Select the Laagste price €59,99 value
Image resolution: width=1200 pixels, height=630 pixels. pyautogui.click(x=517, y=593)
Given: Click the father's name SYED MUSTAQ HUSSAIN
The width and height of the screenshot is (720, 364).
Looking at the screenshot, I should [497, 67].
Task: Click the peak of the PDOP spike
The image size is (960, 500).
___
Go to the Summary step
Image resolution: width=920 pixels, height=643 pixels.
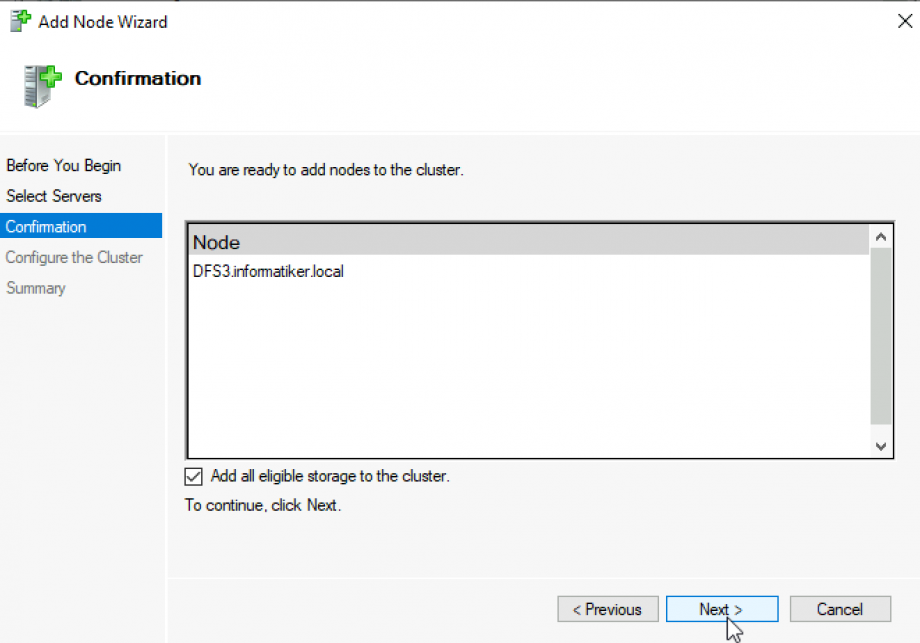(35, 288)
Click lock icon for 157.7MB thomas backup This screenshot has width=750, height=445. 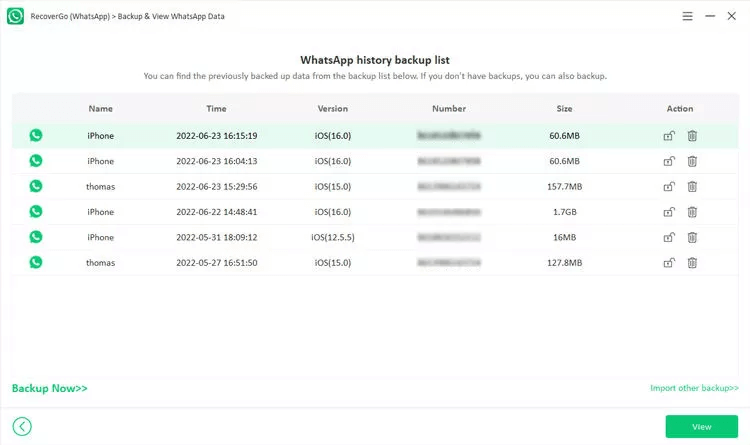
___
Exercise brief: For the listing above, print only the lines starting at the line containing "Select the Laagste price €59,99 value" and ending at the line containing "The image size is (960, 500).", exactly, both included.

Exercise response:
Select the Laagste price €59,99 value
Image resolution: width=1200 pixels, height=630 pixels. pyautogui.click(x=517, y=593)
Given: Click the father's name SYED MUSTAQ HUSSAIN
The width and height of the screenshot is (720, 364).
Looking at the screenshot, I should [497, 67].
Task: Click the peak of the PDOP spike
The image size is (960, 500).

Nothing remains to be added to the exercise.